The First War

'Odin, der Göttervater' by Carl Emil Doepler

It began when a sorceress came to the courts of the Aesir [pronounced: ice-ir]. She was beautiful and elegant, with long raven hair and a black dress. She showed the Aesir many tricks of the Seidr [sey-dir]. Seidr was ancient magic that manipulated the fabrics of fate. Those who used it well could foretell the future, change the weather, call wild animals to them, and even heal the sick.

The Aesir had never seen such magic before and were amazed by it. But seeing how it altered the world around them, they soon grew suspicious of it. They decided to throw the sorceress in prison. Little did they know, however, she was no mere sorceress but Freya [frey-a], the high goddess of the Vanir [van-ir] clan.

The Vanir were furious when they learned one of their goddesses was being held prisoner by the Aesir. They stormed Asgard [as-guard] and tore down the walls around it. Without a moment’s hesitation, Odin took up his mighty spear, and the Aesir went to war.

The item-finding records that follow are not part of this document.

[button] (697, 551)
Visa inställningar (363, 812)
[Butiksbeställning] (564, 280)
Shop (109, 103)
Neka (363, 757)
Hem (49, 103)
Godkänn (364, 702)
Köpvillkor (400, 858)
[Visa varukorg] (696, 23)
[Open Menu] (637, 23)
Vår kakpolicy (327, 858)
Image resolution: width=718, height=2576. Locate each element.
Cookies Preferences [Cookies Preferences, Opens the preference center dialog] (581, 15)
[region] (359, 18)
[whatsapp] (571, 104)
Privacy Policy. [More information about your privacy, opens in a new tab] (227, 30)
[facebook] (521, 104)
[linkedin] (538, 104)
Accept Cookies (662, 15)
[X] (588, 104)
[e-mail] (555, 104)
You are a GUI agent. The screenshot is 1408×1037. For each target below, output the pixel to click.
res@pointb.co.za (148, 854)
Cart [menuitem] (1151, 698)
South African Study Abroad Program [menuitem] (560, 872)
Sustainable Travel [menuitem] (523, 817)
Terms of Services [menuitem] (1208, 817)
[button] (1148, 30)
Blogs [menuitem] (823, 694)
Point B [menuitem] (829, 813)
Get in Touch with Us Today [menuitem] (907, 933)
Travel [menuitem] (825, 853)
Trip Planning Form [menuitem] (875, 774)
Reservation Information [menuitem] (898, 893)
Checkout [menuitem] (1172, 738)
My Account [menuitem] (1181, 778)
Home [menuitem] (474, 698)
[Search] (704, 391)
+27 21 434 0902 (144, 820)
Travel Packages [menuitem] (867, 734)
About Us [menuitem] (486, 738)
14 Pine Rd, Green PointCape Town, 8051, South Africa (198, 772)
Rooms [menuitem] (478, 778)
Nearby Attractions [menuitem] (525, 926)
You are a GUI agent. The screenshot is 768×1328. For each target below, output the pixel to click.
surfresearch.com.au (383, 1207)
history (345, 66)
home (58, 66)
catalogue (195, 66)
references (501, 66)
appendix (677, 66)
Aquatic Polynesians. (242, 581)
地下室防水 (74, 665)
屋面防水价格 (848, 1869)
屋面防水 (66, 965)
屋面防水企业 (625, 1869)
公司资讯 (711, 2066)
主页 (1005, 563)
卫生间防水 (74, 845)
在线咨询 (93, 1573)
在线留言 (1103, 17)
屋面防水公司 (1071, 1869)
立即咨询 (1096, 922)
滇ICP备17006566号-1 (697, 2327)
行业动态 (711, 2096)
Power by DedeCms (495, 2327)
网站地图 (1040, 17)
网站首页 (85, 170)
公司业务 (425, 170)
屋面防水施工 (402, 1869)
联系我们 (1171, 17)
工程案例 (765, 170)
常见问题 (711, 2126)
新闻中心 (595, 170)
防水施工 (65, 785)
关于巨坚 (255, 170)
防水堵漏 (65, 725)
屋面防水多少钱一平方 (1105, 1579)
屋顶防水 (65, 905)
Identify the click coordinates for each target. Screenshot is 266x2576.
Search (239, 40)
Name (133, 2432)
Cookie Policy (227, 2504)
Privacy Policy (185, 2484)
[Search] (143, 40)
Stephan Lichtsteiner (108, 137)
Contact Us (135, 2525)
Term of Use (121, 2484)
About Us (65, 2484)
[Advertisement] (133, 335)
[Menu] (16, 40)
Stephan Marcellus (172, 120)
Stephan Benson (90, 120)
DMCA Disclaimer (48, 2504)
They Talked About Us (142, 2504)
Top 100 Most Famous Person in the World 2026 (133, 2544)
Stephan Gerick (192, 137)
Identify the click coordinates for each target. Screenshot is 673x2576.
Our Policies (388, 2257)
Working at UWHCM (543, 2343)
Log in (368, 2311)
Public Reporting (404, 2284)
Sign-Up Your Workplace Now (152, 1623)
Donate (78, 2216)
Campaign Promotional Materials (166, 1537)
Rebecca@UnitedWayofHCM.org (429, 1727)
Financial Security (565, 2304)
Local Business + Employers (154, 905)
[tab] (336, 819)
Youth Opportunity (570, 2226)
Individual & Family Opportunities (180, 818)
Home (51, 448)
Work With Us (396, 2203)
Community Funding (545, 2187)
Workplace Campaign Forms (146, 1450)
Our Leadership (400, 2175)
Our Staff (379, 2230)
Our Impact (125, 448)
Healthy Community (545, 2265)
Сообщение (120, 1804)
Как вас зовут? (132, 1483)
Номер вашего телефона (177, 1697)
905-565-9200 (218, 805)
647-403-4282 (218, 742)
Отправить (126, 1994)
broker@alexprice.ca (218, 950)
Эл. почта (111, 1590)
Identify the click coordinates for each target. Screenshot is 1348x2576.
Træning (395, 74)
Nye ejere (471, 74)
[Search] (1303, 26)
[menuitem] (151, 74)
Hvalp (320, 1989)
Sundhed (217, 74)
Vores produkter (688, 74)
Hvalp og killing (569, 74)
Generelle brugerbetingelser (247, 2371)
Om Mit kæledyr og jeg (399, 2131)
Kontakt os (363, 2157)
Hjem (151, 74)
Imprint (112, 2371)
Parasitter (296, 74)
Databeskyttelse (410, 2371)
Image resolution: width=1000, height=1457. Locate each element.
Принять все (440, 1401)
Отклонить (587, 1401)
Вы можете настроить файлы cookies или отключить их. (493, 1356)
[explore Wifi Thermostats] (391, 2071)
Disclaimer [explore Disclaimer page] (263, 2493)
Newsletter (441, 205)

With their superior weaponry, they managed to push the Vanir back. This didn’t last, however, and the Vanir, with their mastery of magic, fought back.

The two forces were at a stalemate. It seemed like the war would go on for aeons. The only way out of this mindless violence was to agree to a truce. Each clan would send hostages to the other clan in exchange for peace. From the Vanir clan, Freyr [frey-ir], Freya, and Njord [nord] were sent to Asgard. And from the Aesir, Hoenir [high-nir] and Mimir [mee-mir] were sent to Vanaheim [vana-hame].

As time went on, the Vanir grew dissatisfied with their trade-off. They had sent three of their most esteemed gods to the Aesir, while the Aesir had sent them what appeared to be an old man and a simpleton. They decided to send their two hostages back. Mimir, however, refused to return to Asgard and instead went all the way to the edge of Jotunheim [yo-tun-hame]. Hoenir chose to return.

It seemed a new truce had to be made. Freyr, Freya, and Njord had all been treated well by the Aesir and had no intention of returning to Vanaheim. So it was decided that, instead of sending more hostages to the Vanir, each god would spit in a cup, and from the spit, a new Vanir God would arise.

Kvasir [ka-vas-eer] was the god that arose. He was of both Aesir and Vanir blood and was far wiser than anyone who came before.

This new arrangement seemed to satisfy the Vanir.